I think the possibility at least for memcpy is rather remote. Any sane
SSE memcpy would only kick in for really big arguments (for small
memcpys it doesn't make any sense at all because of the context save/possible
reformatting penalty overhead). So only people doing really
big memcpys could be possibly hurt, and that is rather unlikely.

But your point stands, one definitely needs to be very careful with it.

Also for special things like UML who can ensure their environment is sane it
could be still an useful optimization. I did it originally for async IO
handling in some project.
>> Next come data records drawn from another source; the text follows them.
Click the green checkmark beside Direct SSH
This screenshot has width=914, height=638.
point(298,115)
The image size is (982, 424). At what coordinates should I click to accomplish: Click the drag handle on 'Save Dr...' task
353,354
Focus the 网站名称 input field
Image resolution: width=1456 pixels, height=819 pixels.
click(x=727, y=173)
At least offering the choice does not hurt.
If it wcould speed up UML I think it would be certainly worth it.

After all Linux should give you enough rope to shot yourself in the foot ;)

> In other words, "not intending to" does not imply "will not". It's just
> potentially too easy to change SSE2 state by mistake.
> And yes, this signal handler thing is clearly visible on benchmarks.
> MUCH too clearly visible. I just didn't see any safe alternatives
> (and I still don't ;( )

In theory you could do a superhack: put the FP context into an unmapped
page on the stack and only save with lazy FPU or access to the unmapped
page. Unfortunately the details get too nasty
(where to find the unmapped page? is the tlb manipulation worth it if the
page was mapped? how to store the address of the unmapped page for nested
signal handlers for the page fault handler?) so I discarded this idea.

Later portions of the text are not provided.